If anything, this particular instalment is a celebration of paper-thin characterisation, as Kusanagi turns from helping Kuniko to pointing a gun at her on account of his mother having been kidnapped, only to persuaded not to do that because Kuniko promises to save her with no semblance of an actual plan in sight on her part. Lady Mikuni similar changes her mind more often that she does those robes, helping Ryoko and then deciding not to, only to change her mind again in the face of some mild bullying, while she similarly changes her tune about Sayoko from grief at her loss to telling her to get lost when she returns alive and well after all, and the mourns her death later on. Again.

Kuniko and Momoko aside, pretty much every major character here seems unable to make their mind up about anything, while Nagiko and Tarsian finally decide that they should probably do something about MEDUSA after spending what seems like the past half-dozen episodes drinking tea, playing chess and reminiscing about old times - These guys certainly don't have much of a sense of crisis, do they? Oh, and speaking of crises, Karin's parents have been dead for three years and living their undead lives and virtual bears, but they didn't want their daughter to find out that they were dead because.... oh, who cares, it makes no sense anyway. At least Ryoko remains resolutely and comically evil until the bitter end.

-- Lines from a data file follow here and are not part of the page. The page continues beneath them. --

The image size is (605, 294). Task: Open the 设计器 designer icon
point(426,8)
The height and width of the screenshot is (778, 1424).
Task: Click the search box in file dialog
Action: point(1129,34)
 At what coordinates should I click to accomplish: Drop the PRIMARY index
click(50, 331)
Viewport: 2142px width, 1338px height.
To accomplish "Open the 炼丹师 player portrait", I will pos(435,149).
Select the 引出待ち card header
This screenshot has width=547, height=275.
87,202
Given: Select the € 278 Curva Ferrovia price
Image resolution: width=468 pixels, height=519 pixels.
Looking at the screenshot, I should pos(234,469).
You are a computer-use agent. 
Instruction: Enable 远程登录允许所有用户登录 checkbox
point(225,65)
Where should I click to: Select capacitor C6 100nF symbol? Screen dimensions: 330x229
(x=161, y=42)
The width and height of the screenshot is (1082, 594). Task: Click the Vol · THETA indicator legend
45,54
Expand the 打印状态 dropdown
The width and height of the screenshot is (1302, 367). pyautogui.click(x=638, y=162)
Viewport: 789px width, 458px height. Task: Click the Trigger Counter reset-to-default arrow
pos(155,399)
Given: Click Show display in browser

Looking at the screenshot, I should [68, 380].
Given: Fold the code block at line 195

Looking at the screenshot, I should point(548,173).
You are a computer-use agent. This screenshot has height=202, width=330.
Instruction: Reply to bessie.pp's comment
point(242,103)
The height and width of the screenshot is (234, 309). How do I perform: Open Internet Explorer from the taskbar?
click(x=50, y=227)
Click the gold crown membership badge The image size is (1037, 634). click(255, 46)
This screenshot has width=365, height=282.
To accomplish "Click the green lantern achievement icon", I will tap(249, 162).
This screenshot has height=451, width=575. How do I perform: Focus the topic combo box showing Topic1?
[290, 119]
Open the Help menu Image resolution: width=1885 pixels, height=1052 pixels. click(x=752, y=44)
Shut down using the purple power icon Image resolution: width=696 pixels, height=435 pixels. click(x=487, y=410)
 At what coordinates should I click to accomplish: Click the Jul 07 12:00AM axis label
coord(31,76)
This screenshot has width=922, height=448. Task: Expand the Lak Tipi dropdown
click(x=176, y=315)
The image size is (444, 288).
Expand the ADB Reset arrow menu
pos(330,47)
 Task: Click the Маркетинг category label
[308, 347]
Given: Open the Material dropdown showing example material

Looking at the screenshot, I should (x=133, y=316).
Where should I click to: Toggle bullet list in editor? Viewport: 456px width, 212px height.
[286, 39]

In case you haven't guessed long before this, Shangi-la makes absolutely no sense any more. Actually, to clarify, it does make sense, but only in the most laughably pathetic, ill-conceived and plain stupid way possible - It's a bit like one of those stories where each person has to write a paragraph then pass the piece of paper onto the next person, who then writes the next paragraph without looking at what was written previously. It's a mess, pure and simple, from the little things (bomb and rocket-launcher proof metal that can be cut open by a magical knife, and then pulled apart by a schoolgirl) to the big ones (the entire revelation about Karin's parents reeks of deus ex machina), and that leaves Shangri-la's legacy to anime as a show that stands proud for being an utter joke.

1 comment:

Anonymous said...

I'm actually really going to miss your episode reviews of this series. They are beautiful, articulate expressions of loathing. And hilarious.